→ **What you need to do**
The required output is every line from the one containing "Click the Kerriou place label" through the last line of the listing below, copied exactly, pictures excluded.

→ **Dataset entries**
----
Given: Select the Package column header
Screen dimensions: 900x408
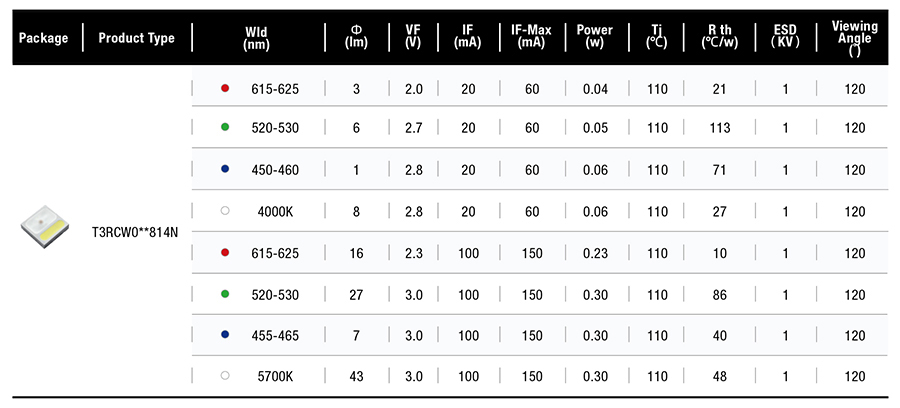Looking at the screenshot, I should pos(44,38).
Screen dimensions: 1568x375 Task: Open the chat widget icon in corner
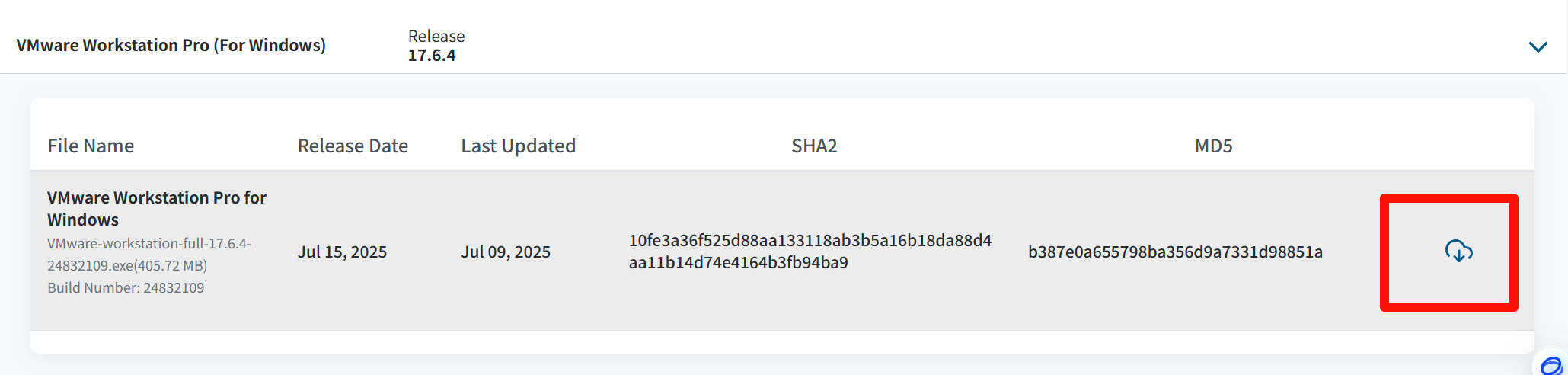(x=1552, y=366)
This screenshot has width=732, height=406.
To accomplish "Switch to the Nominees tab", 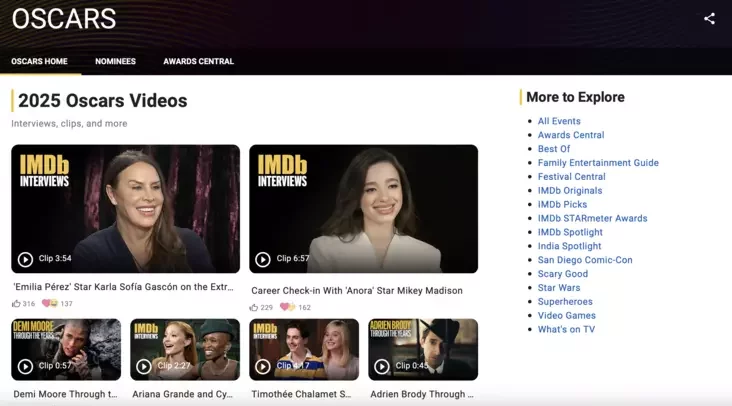I will point(115,61).
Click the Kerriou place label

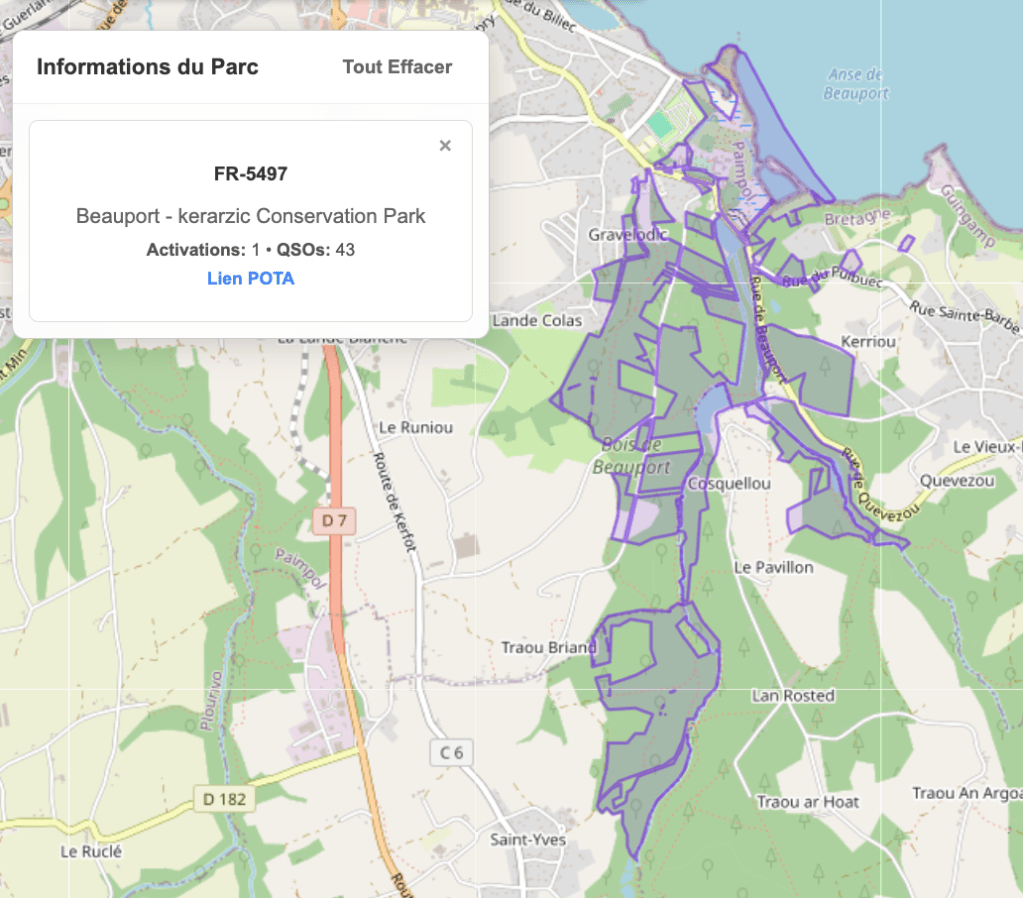tap(869, 342)
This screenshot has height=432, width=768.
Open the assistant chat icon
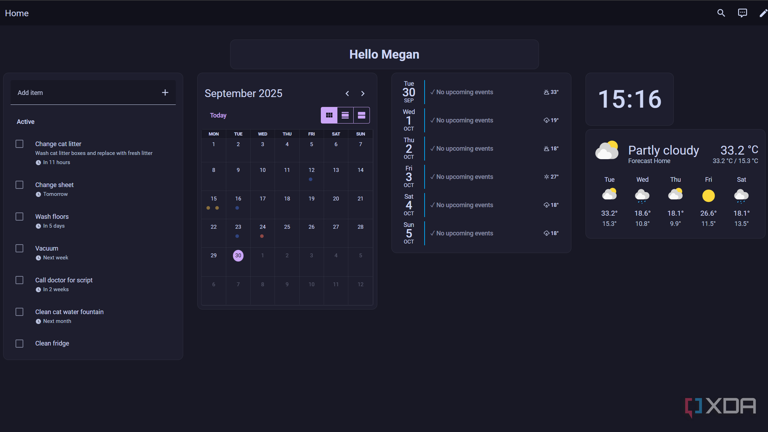[742, 13]
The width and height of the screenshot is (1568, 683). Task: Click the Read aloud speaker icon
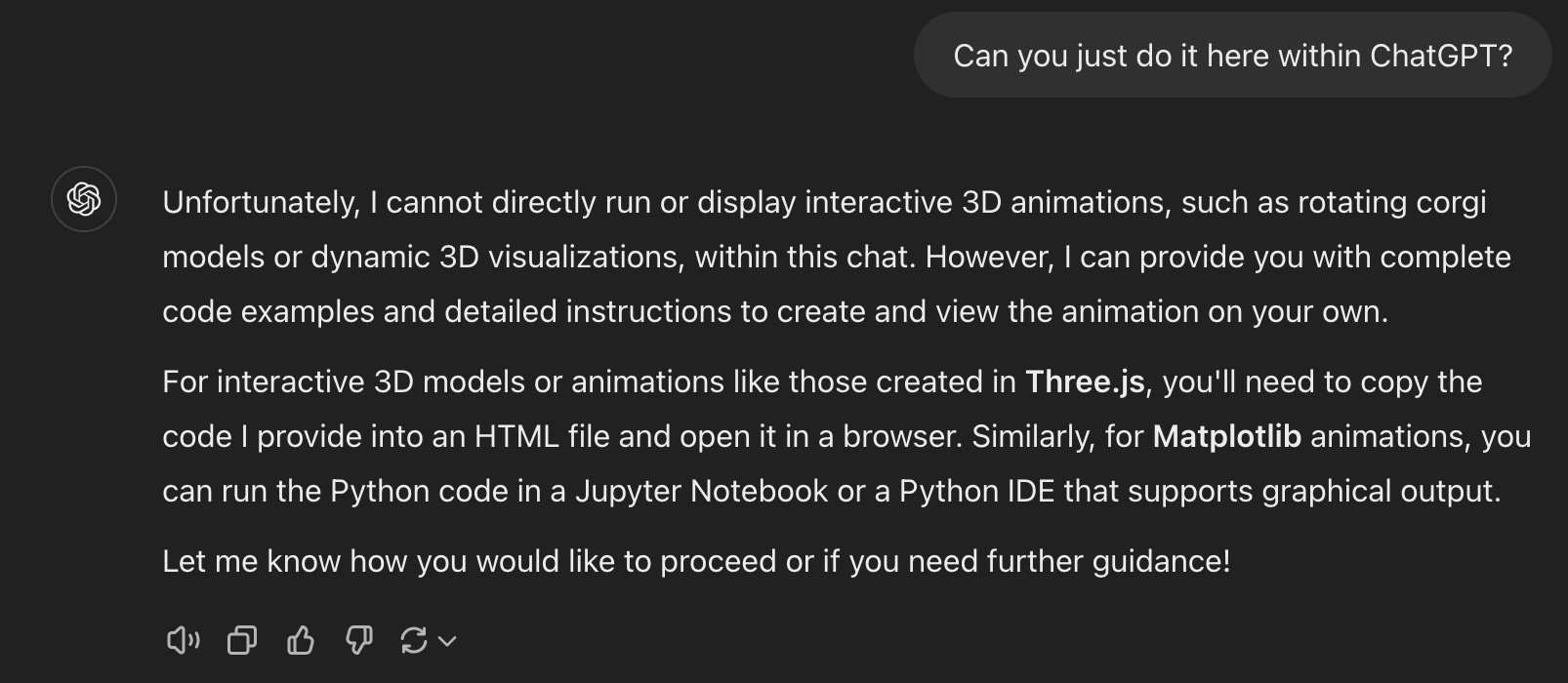tap(183, 640)
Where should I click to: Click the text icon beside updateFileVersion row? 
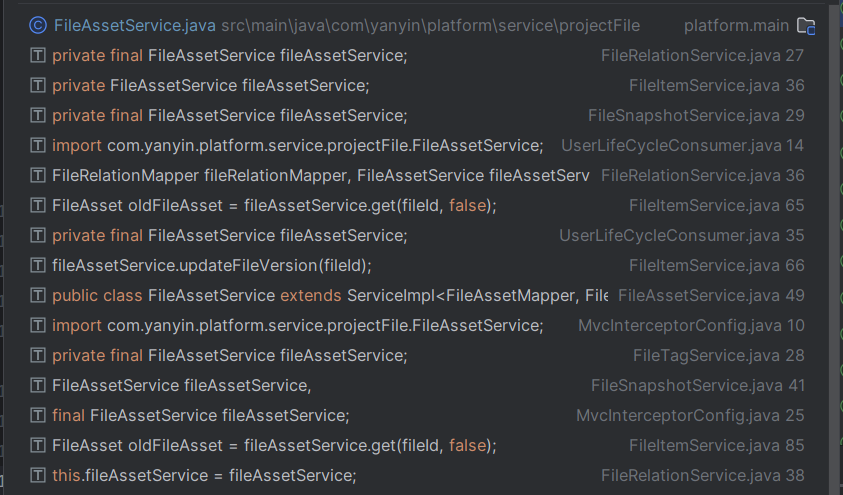click(38, 266)
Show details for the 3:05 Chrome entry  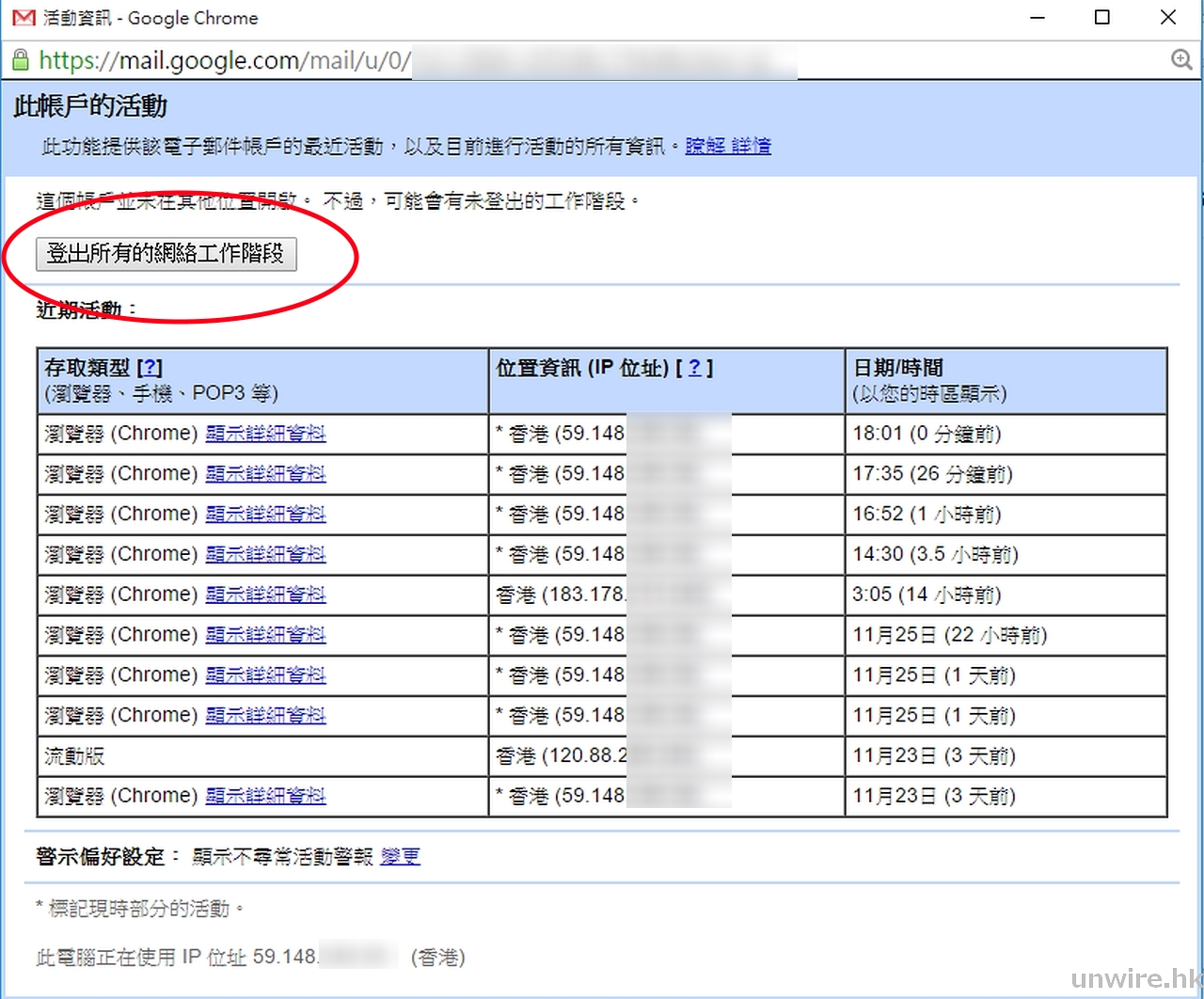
----
→ **Your response**
Click the Kerriou place label

tap(869, 342)
This screenshot has height=432, width=768.
Open the assistant chat icon
[742, 13]
The width and height of the screenshot is (1568, 683). Task: Click the Read aloud speaker icon
tap(183, 640)
Where should I click to: Click the text icon beside updateFileVersion row? 
click(38, 266)
Show details for the 3:05 Chrome entry  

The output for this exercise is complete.